Io sono un possessore di un nvidia geforce agp 7300 da 512, va da dio, ho i driver installati da portage ufficiali messi regolarmente....avevo un ati e me ne ha fatte partire di bestemmie per quei maledetti driver che non funzionavano bene...di fatto provando a emulare i giochi con wine si è notata una stravolgente differenza....comunque c'è una guida apposita per le schede nvidia quindi? la mia è della serie 7...è una 7300!

----------

## niugentoo

Recentemente ero riuscito a mettere il frame buffer, o meglio ora esiste anche il dispositivo /dev/fb0, ma mi funziona il frame buffer solo con alcuni temi, per esempio funziona con il tema gentoo, che non mi piace, funziona con il tema emergence, che non mi piace, anche perchè ha la scritta 2004.0 e non mi va bene, ho provato con livecd-2007.0 e non parte neanche la grafica con quello, forse non va bene il tema, perchè io con il livedvd di gentoo 2007.0 dovevo partire senza framebuffer sennò mi dava un bel fuoricampo, ho provato allora con il 2006.1 che con il livecd andava e partiva regolarmente con il framebuffer, succede che linux parte, ma senza nessuna schermata, mi scrive qualcosa tipo Not a jpeg images, qualcosa del genere, io ho letto che nel kernel ho attiva una cosa che non dovevo, domani provo a modificarla, ma non capisco però perchè con alcuni temi era partito se il problema poi si rivelerà quello.

Vi ringrazio comunque per risposte future!

__________________________________________________

_Consegna scritta_:
Completa il brano sui driver video e sul framebuffer in Gentoo, proseguendo dall'ultima frase. Le righe riportate non servono.

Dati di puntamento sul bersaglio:

__________________________________________________

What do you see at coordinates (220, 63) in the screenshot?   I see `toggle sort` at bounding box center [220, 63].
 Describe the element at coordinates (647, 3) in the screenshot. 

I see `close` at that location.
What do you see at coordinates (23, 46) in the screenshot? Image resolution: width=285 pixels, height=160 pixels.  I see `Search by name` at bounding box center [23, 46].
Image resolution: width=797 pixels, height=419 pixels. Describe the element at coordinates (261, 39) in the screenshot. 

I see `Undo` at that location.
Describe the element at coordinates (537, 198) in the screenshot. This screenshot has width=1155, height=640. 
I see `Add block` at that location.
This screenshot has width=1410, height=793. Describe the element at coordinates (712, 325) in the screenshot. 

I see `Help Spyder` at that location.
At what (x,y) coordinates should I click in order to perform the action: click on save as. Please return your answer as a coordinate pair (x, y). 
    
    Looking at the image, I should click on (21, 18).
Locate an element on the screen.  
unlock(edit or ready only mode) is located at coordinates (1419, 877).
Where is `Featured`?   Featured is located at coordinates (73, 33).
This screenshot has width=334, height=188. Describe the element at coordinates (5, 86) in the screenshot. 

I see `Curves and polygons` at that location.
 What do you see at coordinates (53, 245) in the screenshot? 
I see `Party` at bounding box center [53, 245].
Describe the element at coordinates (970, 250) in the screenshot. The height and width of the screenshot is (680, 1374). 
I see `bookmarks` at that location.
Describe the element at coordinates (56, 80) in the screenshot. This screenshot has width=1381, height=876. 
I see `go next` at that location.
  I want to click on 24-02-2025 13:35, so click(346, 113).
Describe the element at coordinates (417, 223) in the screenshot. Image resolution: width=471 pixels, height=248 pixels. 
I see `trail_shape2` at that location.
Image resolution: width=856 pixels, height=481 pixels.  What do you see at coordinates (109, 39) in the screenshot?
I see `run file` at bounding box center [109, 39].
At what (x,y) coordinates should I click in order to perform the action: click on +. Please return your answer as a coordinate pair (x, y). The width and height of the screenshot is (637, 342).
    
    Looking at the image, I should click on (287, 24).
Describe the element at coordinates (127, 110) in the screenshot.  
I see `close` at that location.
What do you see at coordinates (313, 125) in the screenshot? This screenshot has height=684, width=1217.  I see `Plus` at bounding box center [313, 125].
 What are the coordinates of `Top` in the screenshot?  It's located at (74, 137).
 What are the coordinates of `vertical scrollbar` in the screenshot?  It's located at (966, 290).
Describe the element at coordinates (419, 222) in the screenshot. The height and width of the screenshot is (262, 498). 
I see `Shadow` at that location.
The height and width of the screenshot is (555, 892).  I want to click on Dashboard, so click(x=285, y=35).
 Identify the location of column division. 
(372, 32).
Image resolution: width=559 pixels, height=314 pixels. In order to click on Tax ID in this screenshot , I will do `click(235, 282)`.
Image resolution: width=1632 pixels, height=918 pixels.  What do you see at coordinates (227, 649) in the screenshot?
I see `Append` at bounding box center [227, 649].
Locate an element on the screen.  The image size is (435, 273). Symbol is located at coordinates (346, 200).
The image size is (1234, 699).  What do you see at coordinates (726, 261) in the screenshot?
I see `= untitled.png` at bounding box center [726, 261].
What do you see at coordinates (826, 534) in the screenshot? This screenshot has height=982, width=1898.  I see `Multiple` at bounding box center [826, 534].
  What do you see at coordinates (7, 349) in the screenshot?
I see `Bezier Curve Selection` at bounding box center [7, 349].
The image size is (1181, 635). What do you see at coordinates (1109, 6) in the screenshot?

__________________________________________________

_Risposta_:
----------

## nikko96

Hai abilitato la  use mng in splashutils?

Forse è questo che causa problemi nel tema livecd-2007.0,ciao.

----------

## niugentoo

Ora ci provo...e per quanto riguarda alcuni temi che non caricano l'immagine? Perchè quello del 2007 non partiva proprio linux, e ora provo a fare come mi hai detto, e per quanto riguarda quello per esempio del 2006 che parte linux ma non carica l'immagine da che può dipendere?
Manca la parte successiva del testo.